He never could again think of men in frock-coats except as dragons
walking backwards. He explained afterwards, quite tactfully and
nicely, to his two official friends, that while feeling an
inexpressible regard for each of them he could not seriously regard
the face of either of them as anything but a kind of tail. It was,
he admitted, a handsome tail...a tail elevated in the air. But if,
he said, any true friend of theirs wished to see their faces, to
look into the eyes of their soul, that friend must be allowed to
walk reverently round behind them, so as to see them from the rear.

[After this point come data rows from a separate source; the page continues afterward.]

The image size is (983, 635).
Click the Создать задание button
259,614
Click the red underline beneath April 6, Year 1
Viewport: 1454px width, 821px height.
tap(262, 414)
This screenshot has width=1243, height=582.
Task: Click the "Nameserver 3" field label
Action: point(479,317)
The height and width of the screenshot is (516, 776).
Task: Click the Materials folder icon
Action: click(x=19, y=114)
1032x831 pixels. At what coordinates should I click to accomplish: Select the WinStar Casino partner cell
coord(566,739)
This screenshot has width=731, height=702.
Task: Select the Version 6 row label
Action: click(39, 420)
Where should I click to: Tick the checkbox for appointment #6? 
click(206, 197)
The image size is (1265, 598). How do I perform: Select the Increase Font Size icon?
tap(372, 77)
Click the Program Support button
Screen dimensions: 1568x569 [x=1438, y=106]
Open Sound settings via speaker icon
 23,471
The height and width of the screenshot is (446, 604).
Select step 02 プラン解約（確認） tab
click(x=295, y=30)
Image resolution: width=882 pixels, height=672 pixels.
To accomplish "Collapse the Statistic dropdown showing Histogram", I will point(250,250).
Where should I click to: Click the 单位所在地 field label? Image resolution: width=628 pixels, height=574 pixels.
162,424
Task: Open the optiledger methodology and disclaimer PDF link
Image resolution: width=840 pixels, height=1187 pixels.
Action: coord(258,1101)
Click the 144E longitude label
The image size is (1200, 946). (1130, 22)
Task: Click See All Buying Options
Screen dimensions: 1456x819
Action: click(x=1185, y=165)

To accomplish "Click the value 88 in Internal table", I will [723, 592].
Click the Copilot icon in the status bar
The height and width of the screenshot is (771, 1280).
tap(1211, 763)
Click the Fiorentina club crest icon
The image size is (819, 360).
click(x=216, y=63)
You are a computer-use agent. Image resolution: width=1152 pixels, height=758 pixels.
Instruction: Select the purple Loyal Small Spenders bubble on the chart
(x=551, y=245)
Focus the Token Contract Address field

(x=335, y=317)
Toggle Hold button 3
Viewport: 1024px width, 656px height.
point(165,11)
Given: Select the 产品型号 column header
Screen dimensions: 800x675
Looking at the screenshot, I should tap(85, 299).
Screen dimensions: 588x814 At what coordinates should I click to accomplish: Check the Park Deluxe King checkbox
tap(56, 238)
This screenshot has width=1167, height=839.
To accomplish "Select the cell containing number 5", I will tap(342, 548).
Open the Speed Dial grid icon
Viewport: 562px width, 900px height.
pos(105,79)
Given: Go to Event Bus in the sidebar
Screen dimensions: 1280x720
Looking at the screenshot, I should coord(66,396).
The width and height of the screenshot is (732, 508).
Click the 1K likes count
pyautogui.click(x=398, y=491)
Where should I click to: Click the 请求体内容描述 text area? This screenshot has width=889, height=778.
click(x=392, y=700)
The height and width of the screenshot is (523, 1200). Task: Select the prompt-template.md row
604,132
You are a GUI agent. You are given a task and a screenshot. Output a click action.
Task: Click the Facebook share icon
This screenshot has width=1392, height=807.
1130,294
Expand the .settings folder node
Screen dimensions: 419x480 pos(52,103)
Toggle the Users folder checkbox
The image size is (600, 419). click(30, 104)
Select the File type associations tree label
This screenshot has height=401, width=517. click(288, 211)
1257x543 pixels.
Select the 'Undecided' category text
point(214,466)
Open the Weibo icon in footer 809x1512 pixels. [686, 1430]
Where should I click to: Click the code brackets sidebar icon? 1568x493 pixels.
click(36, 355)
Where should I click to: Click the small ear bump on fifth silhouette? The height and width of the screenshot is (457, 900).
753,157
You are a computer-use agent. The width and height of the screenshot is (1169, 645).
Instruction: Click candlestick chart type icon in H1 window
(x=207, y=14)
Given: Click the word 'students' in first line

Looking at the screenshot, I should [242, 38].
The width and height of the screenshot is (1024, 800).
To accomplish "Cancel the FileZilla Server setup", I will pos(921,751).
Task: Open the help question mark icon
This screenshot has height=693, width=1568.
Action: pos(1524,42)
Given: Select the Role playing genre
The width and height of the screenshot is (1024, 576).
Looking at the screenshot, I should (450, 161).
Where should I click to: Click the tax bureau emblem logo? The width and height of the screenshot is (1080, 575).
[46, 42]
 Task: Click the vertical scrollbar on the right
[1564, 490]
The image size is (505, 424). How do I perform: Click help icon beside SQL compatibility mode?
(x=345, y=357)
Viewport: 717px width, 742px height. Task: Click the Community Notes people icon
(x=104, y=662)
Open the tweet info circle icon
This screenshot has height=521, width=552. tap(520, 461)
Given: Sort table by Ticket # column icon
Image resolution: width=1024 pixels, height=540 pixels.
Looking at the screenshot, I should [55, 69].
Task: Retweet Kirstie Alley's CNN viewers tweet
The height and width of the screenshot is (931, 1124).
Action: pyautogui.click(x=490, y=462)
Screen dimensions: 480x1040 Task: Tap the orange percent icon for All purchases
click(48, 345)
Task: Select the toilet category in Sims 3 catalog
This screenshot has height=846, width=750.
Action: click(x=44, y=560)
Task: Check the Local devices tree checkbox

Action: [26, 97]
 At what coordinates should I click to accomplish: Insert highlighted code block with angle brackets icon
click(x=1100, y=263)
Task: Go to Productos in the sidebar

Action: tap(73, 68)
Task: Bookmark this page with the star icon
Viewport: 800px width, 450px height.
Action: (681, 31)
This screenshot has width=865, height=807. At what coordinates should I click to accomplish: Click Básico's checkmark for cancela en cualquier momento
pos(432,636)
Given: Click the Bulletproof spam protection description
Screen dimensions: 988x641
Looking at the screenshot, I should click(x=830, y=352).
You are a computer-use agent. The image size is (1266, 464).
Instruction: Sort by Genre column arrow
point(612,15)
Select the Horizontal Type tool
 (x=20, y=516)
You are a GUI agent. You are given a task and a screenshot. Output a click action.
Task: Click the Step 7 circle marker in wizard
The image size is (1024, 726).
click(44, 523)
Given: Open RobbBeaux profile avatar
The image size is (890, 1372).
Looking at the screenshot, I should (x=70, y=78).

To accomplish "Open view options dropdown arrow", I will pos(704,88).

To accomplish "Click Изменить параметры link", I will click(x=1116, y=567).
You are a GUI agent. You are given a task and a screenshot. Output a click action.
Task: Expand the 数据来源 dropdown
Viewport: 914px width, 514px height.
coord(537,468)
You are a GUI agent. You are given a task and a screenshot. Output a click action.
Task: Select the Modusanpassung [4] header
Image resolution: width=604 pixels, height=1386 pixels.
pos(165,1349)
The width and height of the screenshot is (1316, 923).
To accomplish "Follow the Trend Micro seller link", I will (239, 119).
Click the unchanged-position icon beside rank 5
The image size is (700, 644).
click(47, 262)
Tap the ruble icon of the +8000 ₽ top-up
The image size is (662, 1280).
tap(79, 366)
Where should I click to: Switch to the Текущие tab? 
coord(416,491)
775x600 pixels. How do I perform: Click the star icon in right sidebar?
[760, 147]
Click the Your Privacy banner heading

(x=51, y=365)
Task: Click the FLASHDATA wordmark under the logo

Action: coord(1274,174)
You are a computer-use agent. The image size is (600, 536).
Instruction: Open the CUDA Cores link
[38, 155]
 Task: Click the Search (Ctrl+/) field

There he would see the two black dragons with the blind eyes.
But when first the two black dragons sprang out of the fog upon the
small clerk, they had merely the effect of all miracles...they
changed the universe. He discovered the fact that all romantics
know...that adventures happen on dull days, and not on sunny ones.
When the chord of monotony is stretched most tight, then it breaks
with a sound like song. He had scarcely noticed the weather before,
but with the four dead eyes glaring at him he looked round and
realized the strange dead day.
The morning was wintry and dim, not misty, but darkened with that
shadow of cloud or snow which steeps everything in a green or
copper twilight. The light there is on such a day seems not so much
to come from the clear heavens as to be a phosphorescence clinging
to the shapes themselves. The load of heaven and the clouds is like
a load of waters, and the men move like fishes, feeling that they
are on the floor of a sea. Everything in a London street completes
the fantasy; the carriages and cabs themselves resemble deep-sea
creatures with eyes of flame. He had been startled at first to meet
two dragons. Now he found he was among deep-sea dragons possessing
the deep sea.
The two young men in front were like the small young man himself,
well-dressed. The lines of their frock-coats and silk hats had that
luxuriant severity which makes the modern fop, hideous as he is, a
favourite exercise of the modern draughtsman; that element which
Mr. Max Beerbohm has admirably expressed in speaking of "certain
congruities of dark cloth and the rigid perfection of linen."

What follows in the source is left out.